§ **Exercise objective**
Verbatim reproduction of the entries is required; images must be omitted.

>>>>>

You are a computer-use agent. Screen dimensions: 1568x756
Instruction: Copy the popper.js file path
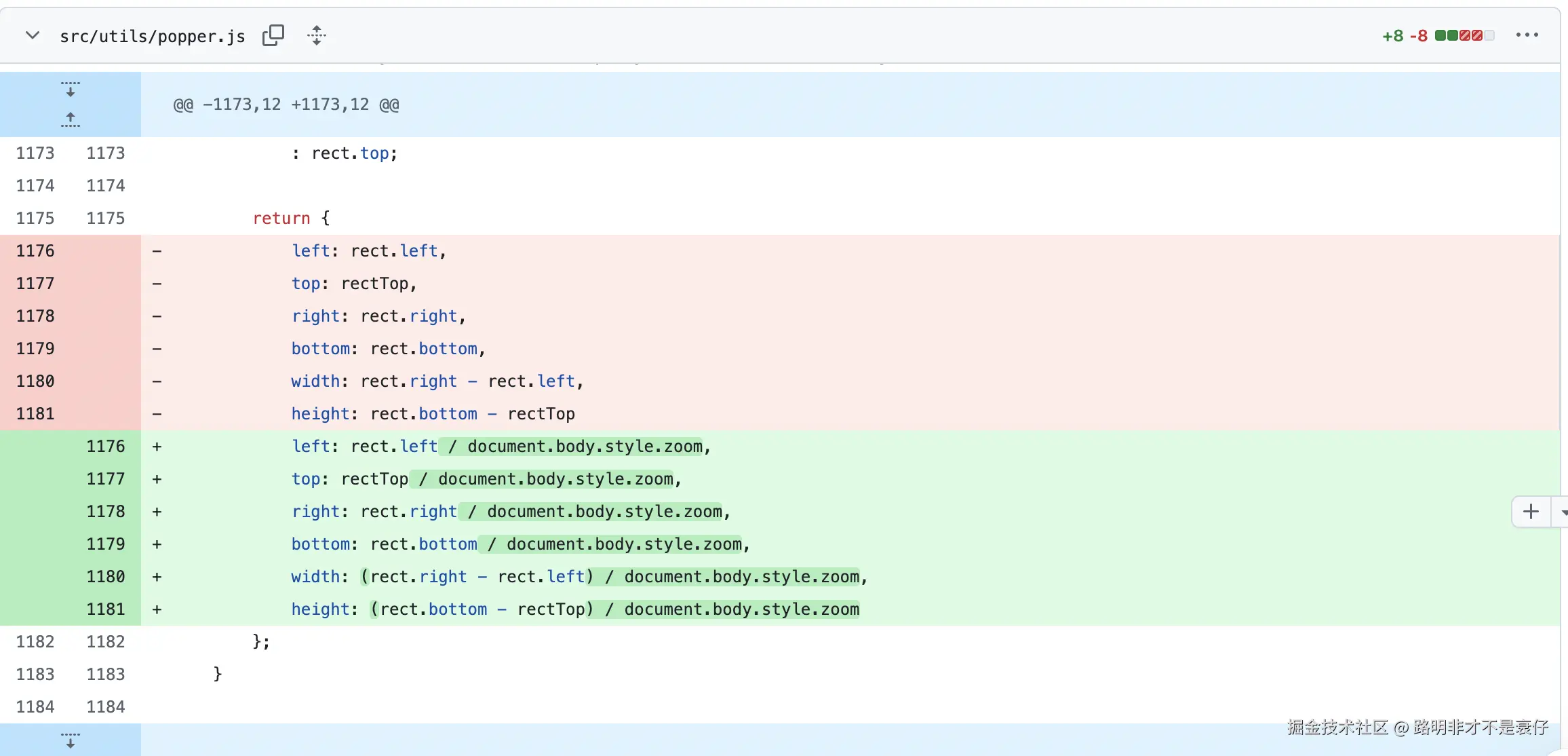click(x=273, y=35)
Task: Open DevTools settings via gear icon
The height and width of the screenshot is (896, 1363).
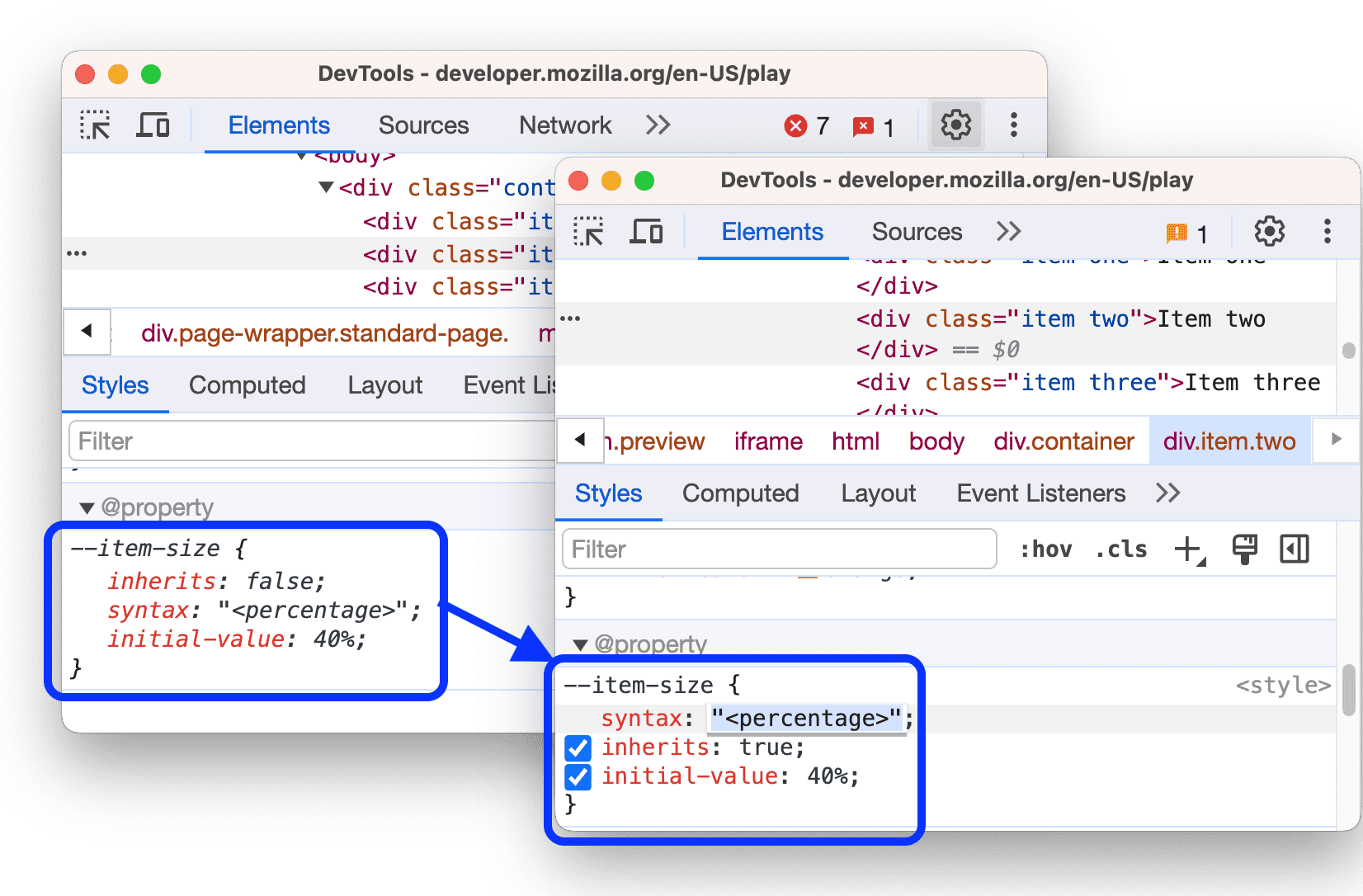Action: (x=1268, y=232)
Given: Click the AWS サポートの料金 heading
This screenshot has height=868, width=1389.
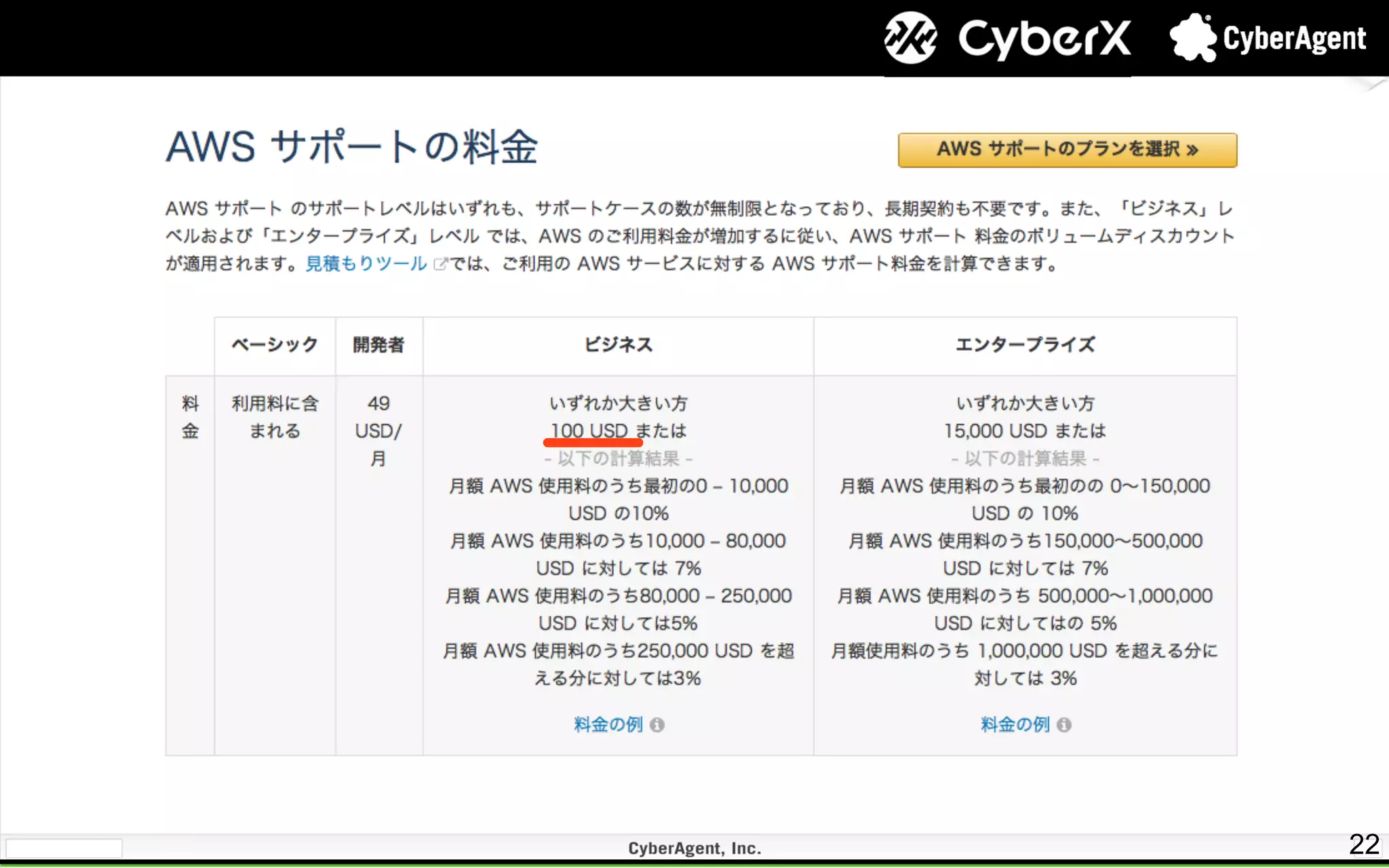Looking at the screenshot, I should (x=351, y=146).
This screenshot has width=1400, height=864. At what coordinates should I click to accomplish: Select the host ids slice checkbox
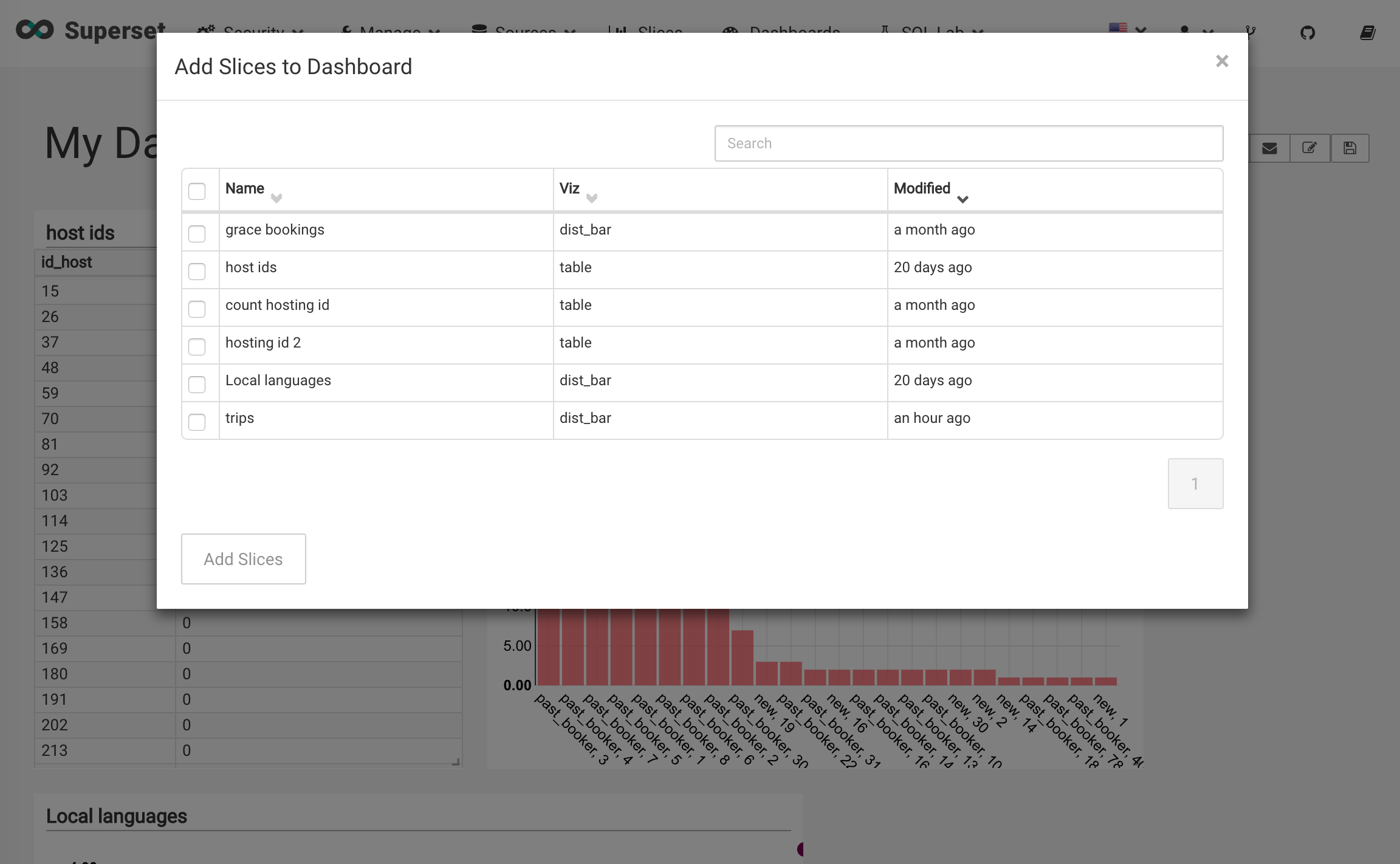click(x=197, y=271)
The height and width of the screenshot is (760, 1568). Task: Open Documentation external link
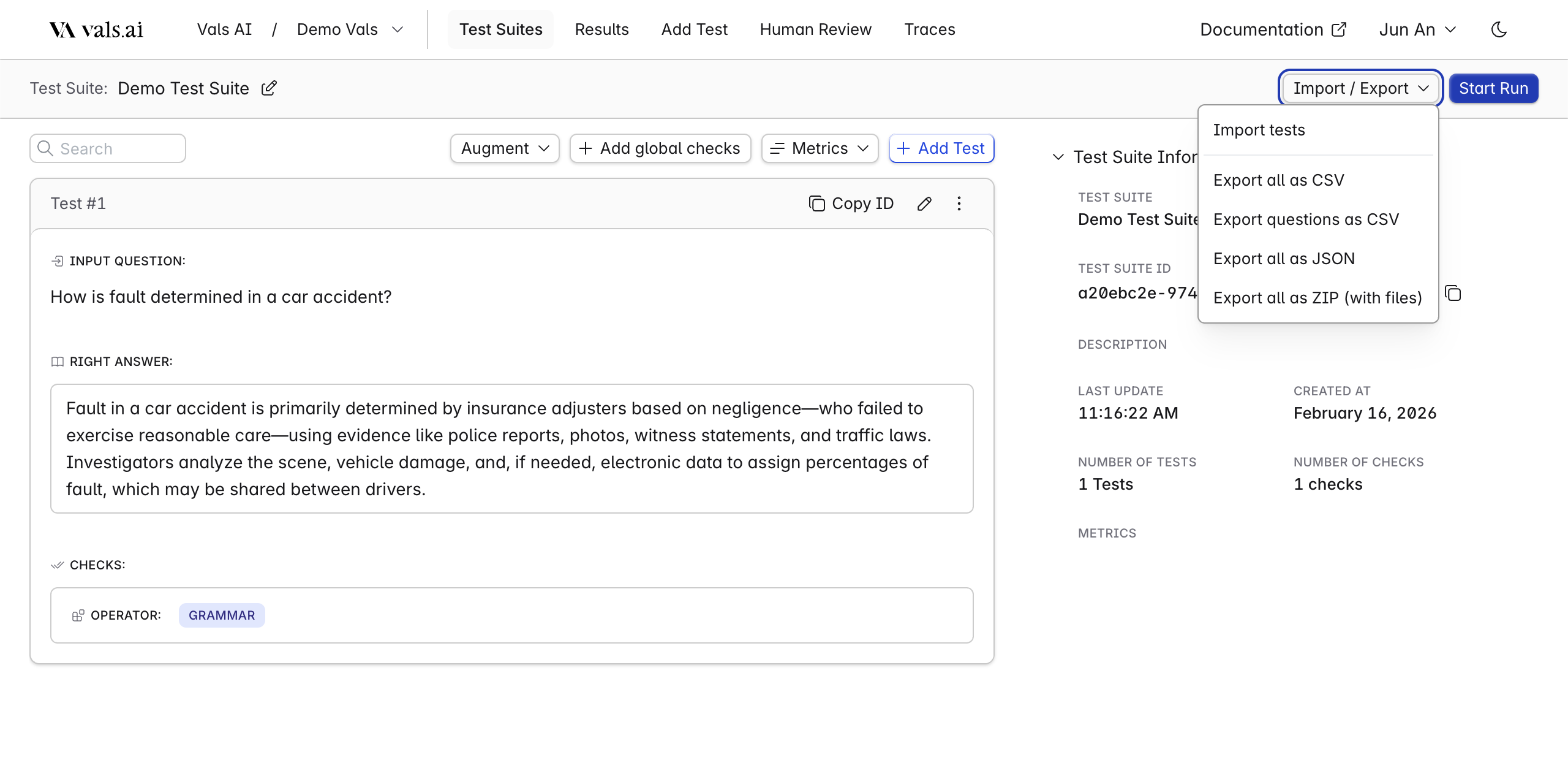pyautogui.click(x=1273, y=29)
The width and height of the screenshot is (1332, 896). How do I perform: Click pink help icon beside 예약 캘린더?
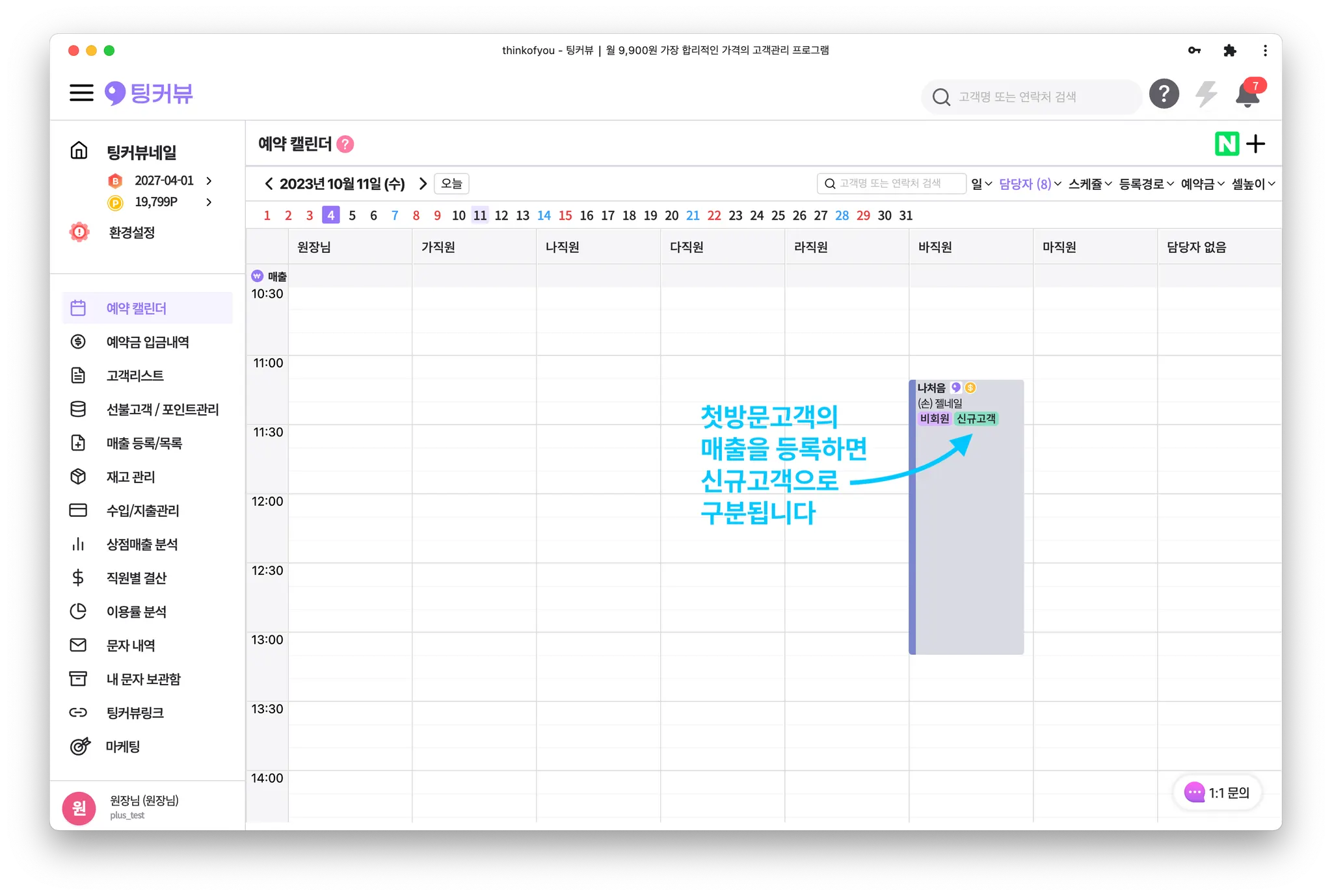(345, 144)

<<<<<

§ **Solution**
You are a computer-use agent. Screen dimensions: 1568x756
Instruction: Copy the popper.js file path
click(x=273, y=35)
Task: Open DevTools settings via gear icon
The height and width of the screenshot is (896, 1363).
Action: (x=1268, y=232)
Given: Click the AWS サポートの料金 heading
This screenshot has height=868, width=1389.
Looking at the screenshot, I should (x=351, y=146).
This screenshot has width=1400, height=864. At what coordinates should I click to accomplish: Select the host ids slice checkbox
click(x=197, y=271)
The height and width of the screenshot is (760, 1568). Task: Open Documentation external link
pyautogui.click(x=1273, y=29)
The width and height of the screenshot is (1332, 896). How do I perform: Click pink help icon beside 예약 캘린더?
(345, 144)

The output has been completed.